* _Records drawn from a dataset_
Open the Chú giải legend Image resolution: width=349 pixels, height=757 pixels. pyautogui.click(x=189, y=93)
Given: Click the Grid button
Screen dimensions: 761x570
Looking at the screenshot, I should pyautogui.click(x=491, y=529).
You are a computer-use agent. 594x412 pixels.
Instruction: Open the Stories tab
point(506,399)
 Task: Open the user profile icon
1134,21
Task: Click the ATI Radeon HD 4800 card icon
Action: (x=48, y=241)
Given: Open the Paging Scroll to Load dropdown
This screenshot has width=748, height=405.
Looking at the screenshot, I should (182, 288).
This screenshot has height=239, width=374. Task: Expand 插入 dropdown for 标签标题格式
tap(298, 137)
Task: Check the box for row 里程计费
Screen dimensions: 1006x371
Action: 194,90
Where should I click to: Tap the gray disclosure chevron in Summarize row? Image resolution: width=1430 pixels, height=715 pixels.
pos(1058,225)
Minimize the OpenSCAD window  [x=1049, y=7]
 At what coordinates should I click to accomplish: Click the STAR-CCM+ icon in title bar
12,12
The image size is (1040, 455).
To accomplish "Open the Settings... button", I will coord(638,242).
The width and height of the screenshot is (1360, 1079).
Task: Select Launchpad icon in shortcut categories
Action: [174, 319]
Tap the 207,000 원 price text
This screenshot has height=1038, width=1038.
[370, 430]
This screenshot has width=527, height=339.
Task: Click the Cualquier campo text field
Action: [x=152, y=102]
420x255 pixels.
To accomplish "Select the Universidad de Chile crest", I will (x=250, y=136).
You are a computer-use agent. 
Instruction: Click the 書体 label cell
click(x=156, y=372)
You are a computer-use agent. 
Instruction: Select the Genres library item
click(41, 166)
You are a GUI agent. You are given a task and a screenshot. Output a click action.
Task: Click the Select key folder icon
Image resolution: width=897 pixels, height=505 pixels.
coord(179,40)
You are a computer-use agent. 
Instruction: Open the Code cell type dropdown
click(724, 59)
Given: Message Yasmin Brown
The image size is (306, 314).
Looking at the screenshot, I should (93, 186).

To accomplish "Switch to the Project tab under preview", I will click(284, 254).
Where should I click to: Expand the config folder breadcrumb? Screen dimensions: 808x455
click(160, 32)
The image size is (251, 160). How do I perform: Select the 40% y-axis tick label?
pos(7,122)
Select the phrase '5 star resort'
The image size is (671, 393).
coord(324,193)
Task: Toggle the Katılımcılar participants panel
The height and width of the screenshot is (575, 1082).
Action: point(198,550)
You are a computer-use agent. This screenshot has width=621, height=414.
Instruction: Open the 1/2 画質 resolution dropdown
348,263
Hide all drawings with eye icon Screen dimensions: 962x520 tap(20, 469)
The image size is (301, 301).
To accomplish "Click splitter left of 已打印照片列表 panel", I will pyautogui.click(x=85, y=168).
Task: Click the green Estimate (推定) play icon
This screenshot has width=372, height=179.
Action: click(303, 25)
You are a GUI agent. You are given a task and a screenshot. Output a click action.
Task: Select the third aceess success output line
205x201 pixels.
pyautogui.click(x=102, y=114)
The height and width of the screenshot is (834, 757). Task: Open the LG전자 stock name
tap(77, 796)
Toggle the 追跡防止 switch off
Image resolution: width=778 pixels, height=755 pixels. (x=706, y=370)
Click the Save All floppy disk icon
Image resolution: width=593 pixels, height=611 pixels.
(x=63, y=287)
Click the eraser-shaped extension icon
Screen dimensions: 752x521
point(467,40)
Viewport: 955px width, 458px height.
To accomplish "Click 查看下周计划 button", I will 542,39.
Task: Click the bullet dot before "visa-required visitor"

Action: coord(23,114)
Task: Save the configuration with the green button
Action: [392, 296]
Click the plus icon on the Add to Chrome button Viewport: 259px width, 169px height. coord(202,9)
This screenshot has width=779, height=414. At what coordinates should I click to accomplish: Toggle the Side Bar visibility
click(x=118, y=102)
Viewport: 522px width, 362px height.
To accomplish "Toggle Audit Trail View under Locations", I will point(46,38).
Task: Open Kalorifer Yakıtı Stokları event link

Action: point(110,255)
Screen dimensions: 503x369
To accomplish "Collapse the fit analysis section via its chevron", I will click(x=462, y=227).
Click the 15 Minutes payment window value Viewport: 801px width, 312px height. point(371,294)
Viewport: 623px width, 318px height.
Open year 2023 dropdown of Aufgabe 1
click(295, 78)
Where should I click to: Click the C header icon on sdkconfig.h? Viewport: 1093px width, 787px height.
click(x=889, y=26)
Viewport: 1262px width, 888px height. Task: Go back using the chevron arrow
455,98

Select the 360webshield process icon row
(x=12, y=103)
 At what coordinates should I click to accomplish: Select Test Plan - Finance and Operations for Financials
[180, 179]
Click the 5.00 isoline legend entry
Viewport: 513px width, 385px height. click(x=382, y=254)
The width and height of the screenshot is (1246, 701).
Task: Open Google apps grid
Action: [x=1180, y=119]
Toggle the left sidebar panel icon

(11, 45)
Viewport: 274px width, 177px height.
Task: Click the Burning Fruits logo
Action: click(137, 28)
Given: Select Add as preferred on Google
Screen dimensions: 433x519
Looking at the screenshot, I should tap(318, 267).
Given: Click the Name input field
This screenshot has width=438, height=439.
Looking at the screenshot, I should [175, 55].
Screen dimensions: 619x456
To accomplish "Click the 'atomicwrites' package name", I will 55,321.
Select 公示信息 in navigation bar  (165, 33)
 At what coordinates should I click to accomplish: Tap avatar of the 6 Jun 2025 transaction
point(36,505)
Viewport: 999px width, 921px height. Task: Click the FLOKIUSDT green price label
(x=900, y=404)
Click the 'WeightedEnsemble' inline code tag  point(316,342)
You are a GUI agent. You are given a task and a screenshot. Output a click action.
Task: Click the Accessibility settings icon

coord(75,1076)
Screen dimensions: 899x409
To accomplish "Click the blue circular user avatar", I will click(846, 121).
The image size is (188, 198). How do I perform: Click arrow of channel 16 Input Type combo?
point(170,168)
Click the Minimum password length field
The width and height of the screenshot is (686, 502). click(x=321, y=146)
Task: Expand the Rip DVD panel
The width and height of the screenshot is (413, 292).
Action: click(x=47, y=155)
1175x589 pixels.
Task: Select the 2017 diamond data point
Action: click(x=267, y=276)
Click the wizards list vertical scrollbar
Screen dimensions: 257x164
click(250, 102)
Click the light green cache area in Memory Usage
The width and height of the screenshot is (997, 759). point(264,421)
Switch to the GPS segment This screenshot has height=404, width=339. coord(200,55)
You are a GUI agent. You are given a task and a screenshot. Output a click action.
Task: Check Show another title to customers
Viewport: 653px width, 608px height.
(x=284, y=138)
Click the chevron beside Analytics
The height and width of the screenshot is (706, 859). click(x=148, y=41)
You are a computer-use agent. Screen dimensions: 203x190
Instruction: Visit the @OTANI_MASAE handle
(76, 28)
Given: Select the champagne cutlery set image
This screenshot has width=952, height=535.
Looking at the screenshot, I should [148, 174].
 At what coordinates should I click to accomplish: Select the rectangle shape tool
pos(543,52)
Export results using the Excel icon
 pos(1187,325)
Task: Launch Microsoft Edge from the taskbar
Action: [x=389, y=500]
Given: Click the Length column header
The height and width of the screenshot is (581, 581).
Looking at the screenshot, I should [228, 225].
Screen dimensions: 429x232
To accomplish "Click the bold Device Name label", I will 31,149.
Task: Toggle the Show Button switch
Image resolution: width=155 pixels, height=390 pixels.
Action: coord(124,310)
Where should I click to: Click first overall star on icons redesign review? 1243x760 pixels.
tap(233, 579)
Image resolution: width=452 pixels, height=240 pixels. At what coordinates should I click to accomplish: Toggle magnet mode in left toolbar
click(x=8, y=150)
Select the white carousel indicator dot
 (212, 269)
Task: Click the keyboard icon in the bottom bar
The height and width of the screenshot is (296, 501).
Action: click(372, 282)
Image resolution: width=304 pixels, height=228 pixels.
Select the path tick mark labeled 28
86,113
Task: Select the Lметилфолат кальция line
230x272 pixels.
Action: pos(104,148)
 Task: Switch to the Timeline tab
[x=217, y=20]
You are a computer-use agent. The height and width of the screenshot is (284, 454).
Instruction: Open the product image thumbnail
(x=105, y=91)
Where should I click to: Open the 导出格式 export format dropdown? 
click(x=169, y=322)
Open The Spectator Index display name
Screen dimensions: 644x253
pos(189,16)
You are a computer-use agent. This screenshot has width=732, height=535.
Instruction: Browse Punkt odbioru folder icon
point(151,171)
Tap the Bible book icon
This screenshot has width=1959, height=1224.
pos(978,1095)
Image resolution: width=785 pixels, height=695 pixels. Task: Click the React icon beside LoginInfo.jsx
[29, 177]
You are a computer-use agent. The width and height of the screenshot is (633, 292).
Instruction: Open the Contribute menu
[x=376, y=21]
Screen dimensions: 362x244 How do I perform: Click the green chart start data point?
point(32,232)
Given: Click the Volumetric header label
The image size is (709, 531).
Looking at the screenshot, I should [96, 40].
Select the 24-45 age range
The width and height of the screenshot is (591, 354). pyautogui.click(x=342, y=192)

* _PROBLEM REQUIREMENTS_
Lines with the word "Show": copy each one from the data above.

* _RESPONSE BELOW_
Task: Check Show another title to customers
Task: Toggle the Show Button switch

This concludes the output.